> EXERCISE GOAL
Reproduce the records below in full and exactly, without their images.

[Collected data entries]
○ ○ ○ ○ ○ ○ ○
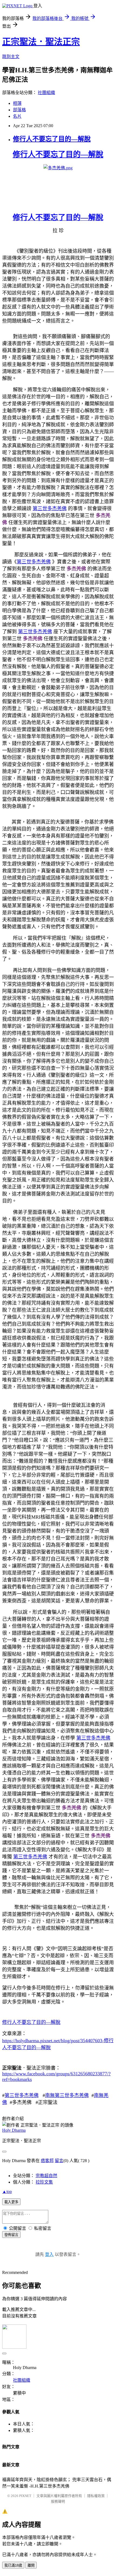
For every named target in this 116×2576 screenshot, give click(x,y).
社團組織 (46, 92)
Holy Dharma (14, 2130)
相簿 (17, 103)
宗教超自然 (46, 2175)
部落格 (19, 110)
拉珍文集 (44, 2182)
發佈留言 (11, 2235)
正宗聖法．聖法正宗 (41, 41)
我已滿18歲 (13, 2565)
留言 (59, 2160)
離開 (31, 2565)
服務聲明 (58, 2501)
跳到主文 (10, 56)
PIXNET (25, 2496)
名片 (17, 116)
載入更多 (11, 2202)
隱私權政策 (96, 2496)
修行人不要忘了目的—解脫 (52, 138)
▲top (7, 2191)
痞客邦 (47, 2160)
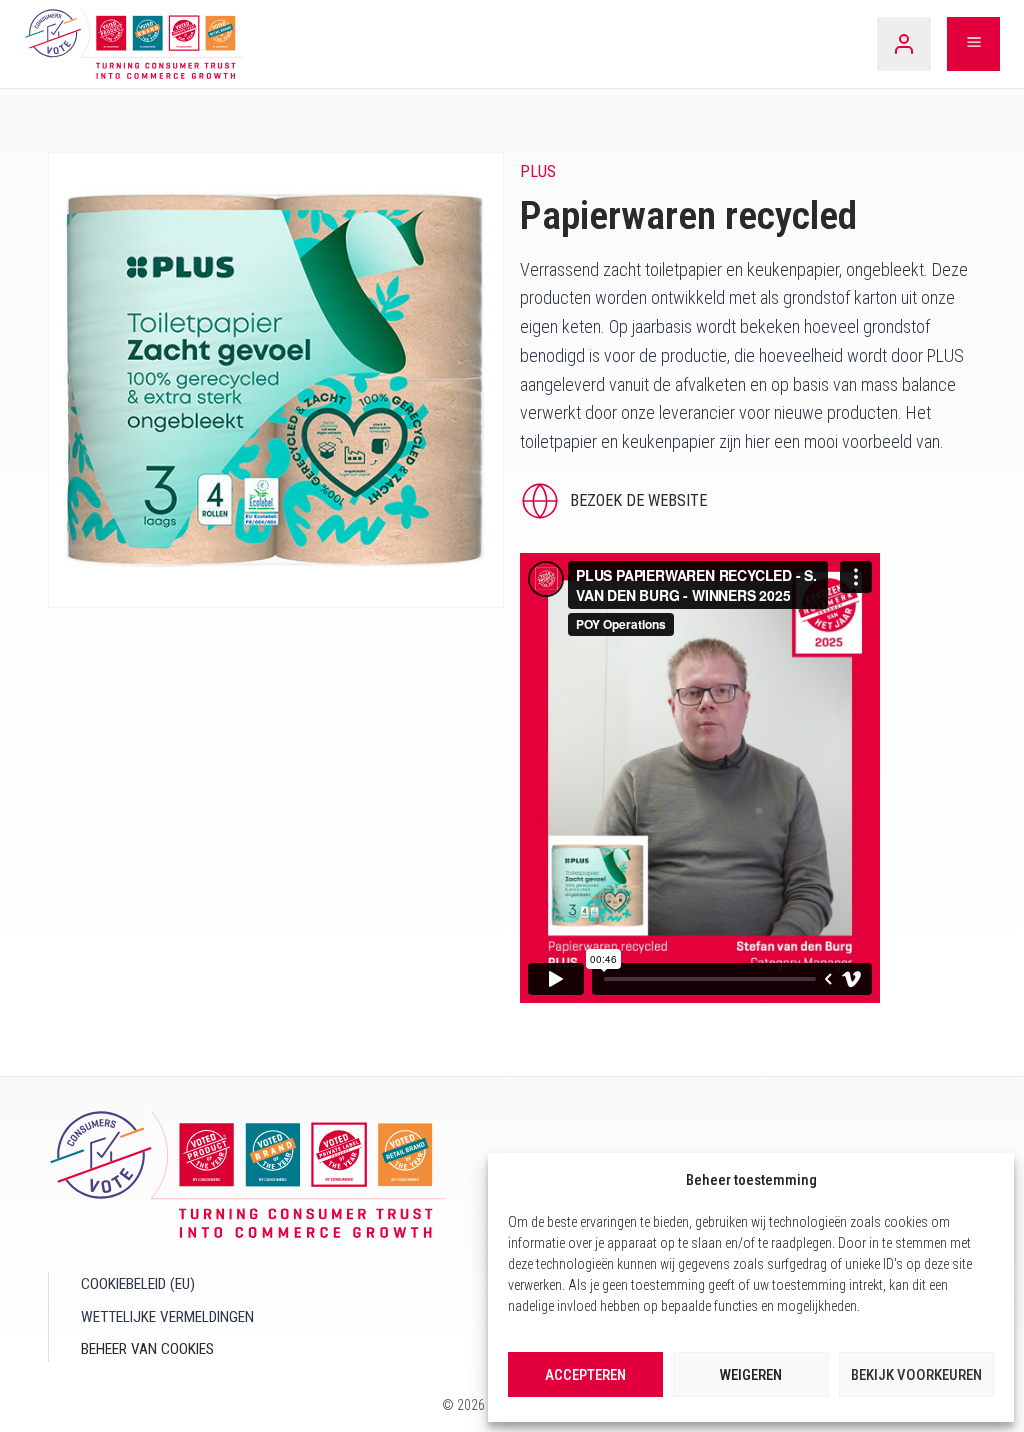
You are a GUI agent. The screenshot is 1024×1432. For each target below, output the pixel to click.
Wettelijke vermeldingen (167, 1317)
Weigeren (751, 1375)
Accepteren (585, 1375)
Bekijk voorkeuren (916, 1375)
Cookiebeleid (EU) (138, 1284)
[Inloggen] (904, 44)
○ ○ ○ ○ ○ ○ ○
> TASK RESPONSE
For every named target in this 116×2576 screenshot, give click(x,y).
社團組織 (46, 92)
Holy Dharma (14, 2130)
相簿 (17, 103)
宗教超自然 (46, 2175)
部落格 (19, 110)
拉珍文集 (44, 2182)
發佈留言 (11, 2235)
正宗聖法．聖法正宗 (41, 41)
我已滿18歲 (13, 2565)
留言 (59, 2160)
離開 (31, 2565)
服務聲明 (58, 2501)
跳到主文 (10, 56)
PIXNET (25, 2496)
名片 (17, 116)
載入更多 (11, 2202)
隱私權政策 (96, 2496)
修行人不要忘了目的—解脫 (52, 138)
▲top (7, 2191)
痞客邦 (47, 2160)
You are a GUI agent. The screenshot is 1024×1432. For each target below, output the pixel to click.
Wettelijke vermeldingen (167, 1317)
Weigeren (751, 1375)
Accepteren (585, 1375)
Bekijk voorkeuren (916, 1375)
Cookiebeleid (EU) (138, 1284)
[Inloggen] (904, 44)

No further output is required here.